*PROBLEM STATEMENT*
Each record below is to be output unchanged, and any picture is to be dropped.

* * * * * * *

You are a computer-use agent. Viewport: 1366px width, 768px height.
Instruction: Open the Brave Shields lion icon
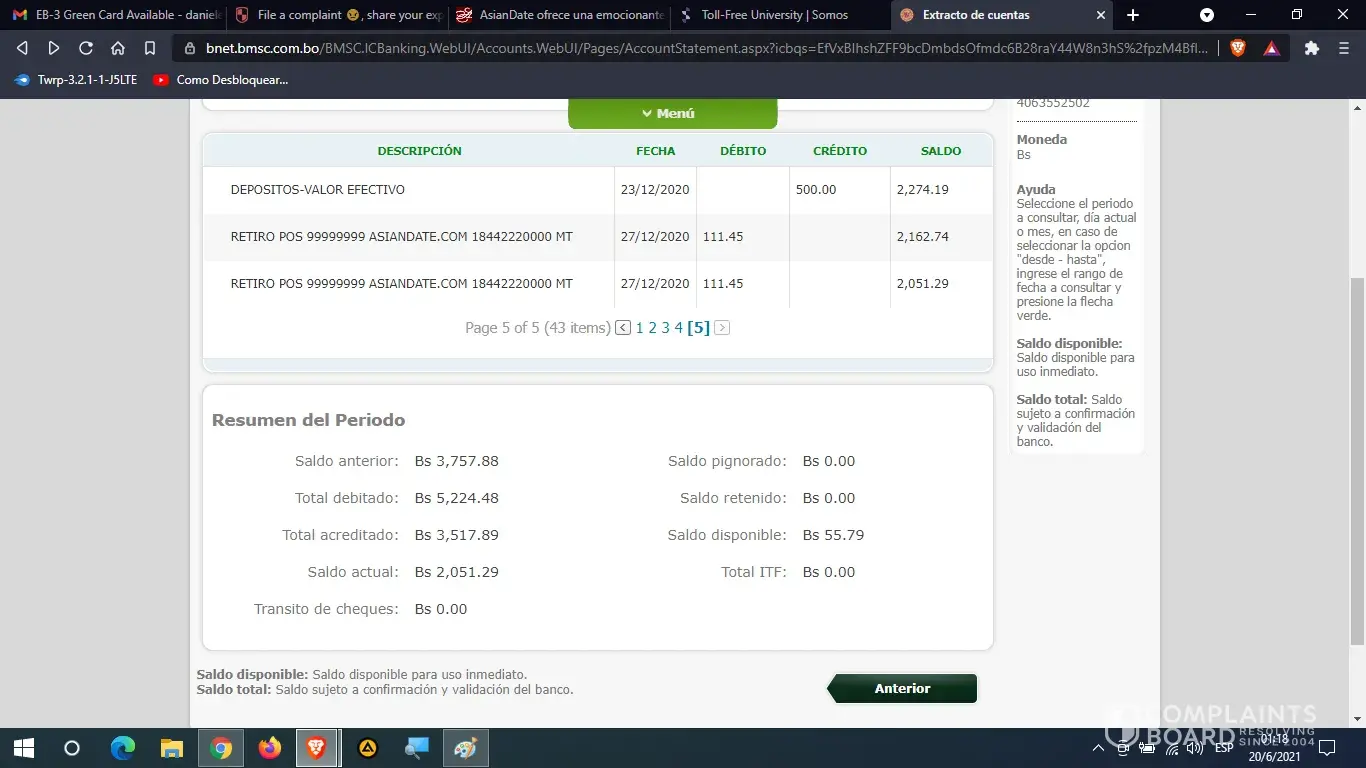click(x=1238, y=48)
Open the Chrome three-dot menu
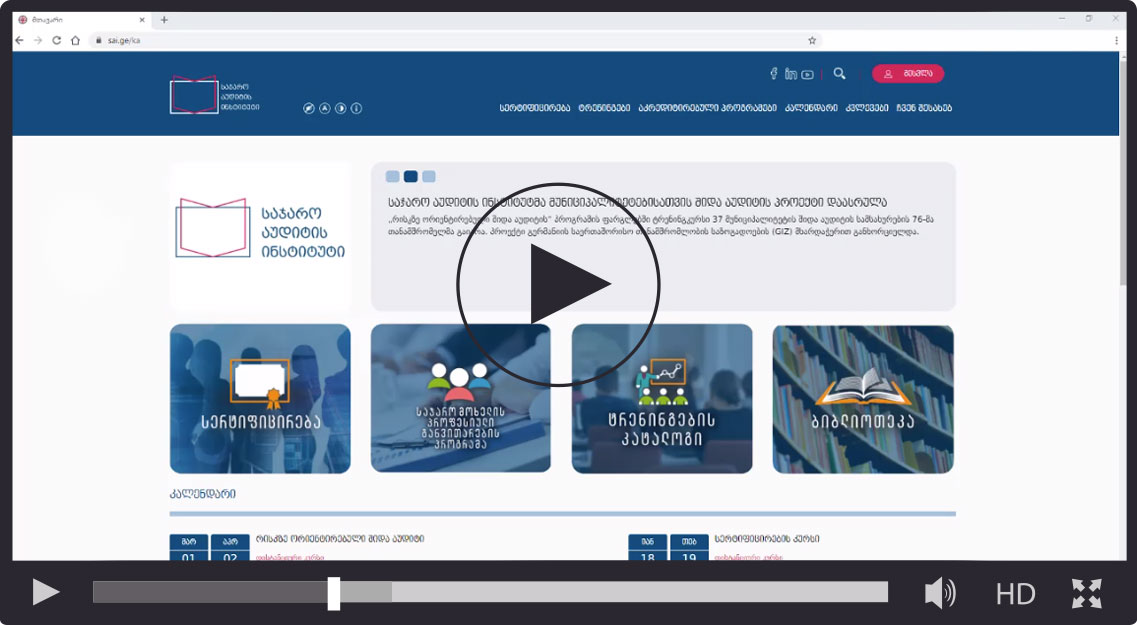The width and height of the screenshot is (1137, 625). click(1116, 40)
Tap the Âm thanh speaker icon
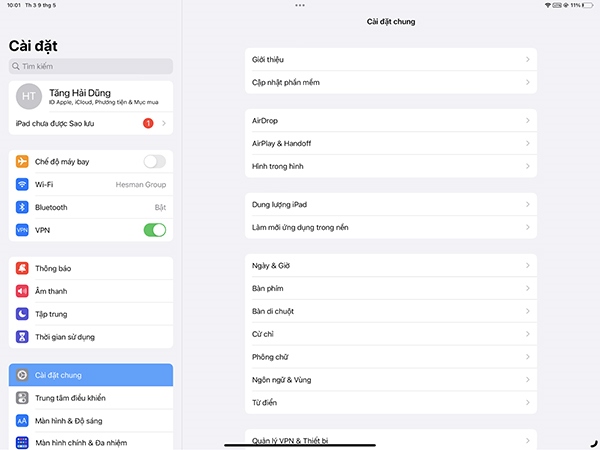Image resolution: width=600 pixels, height=450 pixels. click(22, 291)
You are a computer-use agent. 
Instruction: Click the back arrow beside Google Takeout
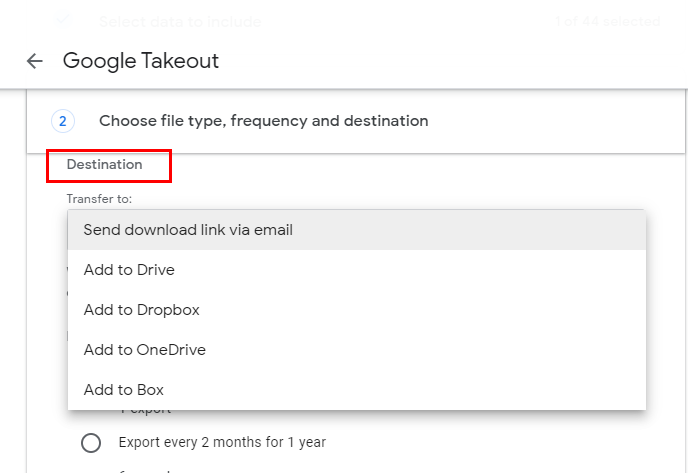35,61
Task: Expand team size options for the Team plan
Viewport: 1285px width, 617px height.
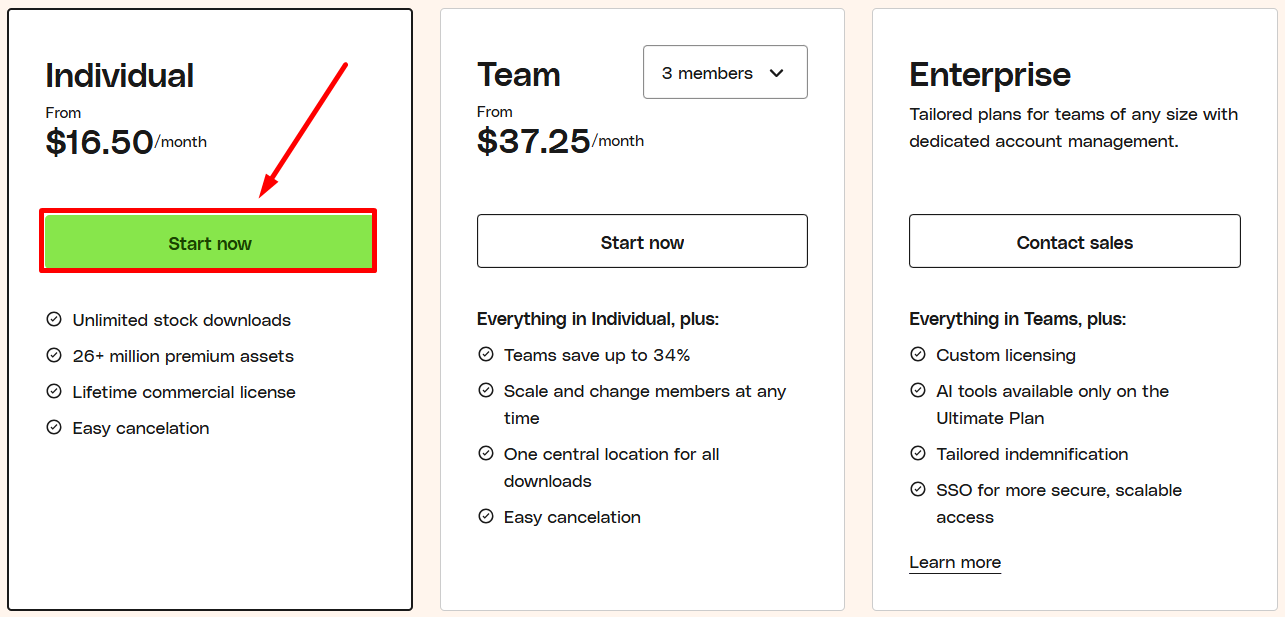Action: [724, 72]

* * * * * * *

*ANSWER FOR THE TASK*
You are a computer-use agent. Viewport: 1366px width, 768px height.
Instruction: Open the Brave Shields lion icon
click(x=1238, y=48)
Open the Chrome three-dot menu
The width and height of the screenshot is (1137, 625). click(1116, 40)
Tap the Âm thanh speaker icon
Image resolution: width=600 pixels, height=450 pixels. click(22, 291)
You are a computer-use agent. 
Instruction: Click the back arrow beside Google Takeout
35,61
Task: Expand team size options for the Team plan
Viewport: 1285px width, 617px height.
Action: [724, 72]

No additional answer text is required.